## What is needed
Copy out each row below in which the string "resolution" appears.

## Data lines
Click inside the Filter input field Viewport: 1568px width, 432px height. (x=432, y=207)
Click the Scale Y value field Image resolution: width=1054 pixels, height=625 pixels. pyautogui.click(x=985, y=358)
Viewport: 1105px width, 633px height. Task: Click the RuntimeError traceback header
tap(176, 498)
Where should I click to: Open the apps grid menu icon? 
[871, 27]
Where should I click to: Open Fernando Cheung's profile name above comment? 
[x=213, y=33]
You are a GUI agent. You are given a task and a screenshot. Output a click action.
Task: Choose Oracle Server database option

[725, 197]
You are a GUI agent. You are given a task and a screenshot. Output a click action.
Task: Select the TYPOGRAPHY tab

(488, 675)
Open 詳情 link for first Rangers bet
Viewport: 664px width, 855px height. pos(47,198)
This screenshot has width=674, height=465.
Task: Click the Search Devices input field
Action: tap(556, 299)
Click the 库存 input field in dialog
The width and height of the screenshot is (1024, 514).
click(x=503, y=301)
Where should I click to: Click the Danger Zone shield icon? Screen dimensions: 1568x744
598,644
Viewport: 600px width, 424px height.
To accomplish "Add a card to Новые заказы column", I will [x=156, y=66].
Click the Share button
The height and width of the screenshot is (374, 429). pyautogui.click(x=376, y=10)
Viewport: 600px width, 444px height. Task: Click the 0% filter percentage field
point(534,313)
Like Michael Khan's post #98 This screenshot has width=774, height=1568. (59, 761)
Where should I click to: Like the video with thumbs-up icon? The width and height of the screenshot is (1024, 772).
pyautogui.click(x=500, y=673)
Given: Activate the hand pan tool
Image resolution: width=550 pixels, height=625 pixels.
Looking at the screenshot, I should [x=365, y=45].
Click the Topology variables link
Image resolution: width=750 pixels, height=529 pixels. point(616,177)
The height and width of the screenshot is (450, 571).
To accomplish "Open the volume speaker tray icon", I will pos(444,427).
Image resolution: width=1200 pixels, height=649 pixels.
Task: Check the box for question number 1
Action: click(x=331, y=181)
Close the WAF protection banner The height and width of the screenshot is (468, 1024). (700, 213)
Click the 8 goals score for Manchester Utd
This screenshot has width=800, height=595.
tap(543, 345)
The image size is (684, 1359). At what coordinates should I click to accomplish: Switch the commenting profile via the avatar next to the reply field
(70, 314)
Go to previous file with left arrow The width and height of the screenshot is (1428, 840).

## Final result
Click the Scale Y value field Image resolution: width=1054 pixels, height=625 pixels. pyautogui.click(x=985, y=358)
Image resolution: width=550 pixels, height=625 pixels.
Image resolution: width=750 pixels, height=529 pixels. point(616,177)
Image resolution: width=1200 pixels, height=649 pixels.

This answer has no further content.